Search the records below for the word "agent", then return every line where it appears.

Available data Block Start

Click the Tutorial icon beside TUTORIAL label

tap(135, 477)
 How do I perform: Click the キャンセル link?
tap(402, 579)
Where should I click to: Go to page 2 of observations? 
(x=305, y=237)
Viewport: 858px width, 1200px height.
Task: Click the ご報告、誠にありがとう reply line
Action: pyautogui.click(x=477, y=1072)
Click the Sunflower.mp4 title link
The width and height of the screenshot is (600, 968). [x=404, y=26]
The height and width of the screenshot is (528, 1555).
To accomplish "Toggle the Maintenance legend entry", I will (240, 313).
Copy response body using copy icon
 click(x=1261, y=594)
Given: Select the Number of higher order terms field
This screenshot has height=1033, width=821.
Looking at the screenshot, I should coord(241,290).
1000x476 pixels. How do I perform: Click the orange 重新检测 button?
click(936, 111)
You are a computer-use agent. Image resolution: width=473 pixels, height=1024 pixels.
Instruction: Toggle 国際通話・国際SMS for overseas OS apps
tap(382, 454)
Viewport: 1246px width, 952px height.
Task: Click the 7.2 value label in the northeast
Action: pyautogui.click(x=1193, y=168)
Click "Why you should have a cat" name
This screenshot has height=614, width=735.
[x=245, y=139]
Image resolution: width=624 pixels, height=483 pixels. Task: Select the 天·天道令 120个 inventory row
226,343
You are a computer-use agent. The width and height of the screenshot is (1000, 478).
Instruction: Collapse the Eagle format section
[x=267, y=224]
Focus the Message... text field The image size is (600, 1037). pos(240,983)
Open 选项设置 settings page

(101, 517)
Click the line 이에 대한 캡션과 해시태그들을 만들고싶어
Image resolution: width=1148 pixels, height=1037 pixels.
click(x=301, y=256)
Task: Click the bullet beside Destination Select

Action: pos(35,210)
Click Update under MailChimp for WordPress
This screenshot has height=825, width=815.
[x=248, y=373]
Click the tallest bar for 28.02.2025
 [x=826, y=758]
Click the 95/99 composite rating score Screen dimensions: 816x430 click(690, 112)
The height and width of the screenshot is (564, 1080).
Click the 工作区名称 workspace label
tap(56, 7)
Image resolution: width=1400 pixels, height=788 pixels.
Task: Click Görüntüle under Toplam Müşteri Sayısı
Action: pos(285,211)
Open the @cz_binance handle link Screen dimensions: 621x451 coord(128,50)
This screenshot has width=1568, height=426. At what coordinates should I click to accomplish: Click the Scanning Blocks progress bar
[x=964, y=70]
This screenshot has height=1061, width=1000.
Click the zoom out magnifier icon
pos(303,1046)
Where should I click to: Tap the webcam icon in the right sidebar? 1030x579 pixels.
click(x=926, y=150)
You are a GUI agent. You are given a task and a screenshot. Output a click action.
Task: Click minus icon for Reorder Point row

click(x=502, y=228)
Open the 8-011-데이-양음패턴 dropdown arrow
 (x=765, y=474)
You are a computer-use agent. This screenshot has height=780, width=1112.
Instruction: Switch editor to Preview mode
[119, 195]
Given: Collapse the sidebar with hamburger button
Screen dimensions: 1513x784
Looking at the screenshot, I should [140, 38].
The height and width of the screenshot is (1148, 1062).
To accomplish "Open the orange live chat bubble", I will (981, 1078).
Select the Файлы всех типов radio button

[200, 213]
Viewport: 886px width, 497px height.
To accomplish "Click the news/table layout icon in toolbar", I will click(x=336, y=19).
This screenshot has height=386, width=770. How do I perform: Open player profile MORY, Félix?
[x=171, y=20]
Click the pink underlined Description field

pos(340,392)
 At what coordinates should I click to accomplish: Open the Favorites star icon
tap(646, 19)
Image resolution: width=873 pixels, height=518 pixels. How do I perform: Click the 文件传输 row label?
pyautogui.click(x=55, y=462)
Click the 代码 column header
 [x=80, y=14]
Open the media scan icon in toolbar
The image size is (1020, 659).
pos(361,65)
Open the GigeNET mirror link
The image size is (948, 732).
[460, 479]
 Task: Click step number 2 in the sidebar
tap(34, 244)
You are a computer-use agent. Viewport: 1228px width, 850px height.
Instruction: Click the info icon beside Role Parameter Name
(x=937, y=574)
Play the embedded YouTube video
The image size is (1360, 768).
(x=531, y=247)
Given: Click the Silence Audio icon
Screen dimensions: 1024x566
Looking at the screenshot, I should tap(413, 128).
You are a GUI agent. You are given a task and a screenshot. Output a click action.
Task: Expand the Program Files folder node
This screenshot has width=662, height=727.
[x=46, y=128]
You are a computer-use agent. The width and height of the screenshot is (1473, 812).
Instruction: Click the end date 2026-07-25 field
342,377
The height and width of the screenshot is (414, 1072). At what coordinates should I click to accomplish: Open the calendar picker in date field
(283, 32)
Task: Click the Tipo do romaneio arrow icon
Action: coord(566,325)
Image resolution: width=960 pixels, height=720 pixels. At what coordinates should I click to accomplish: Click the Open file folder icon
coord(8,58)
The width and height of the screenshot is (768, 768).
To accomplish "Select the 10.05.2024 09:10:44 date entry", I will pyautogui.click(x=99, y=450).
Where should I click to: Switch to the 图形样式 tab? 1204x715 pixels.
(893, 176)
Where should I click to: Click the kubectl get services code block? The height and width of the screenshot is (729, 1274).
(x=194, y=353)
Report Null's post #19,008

Available data Block End

→ **Exercise solution**:
You are a computer-use agent. Image resolution: width=473 pixels, height=1024 pixels.
You are a computer-use agent. The width and height of the screenshot is (1000, 478).
You are a GUI agent. You are given a task and a screenshot. Output a click action.
You are a computer-use agent. This screenshot has height=780, width=1112.
You are a computer-use agent. Viewport: 1228px width, 850px height.
You are a GUI agent. You are given a task and a screenshot. Output a click action.
You are a computer-use agent. The width and height of the screenshot is (1473, 812).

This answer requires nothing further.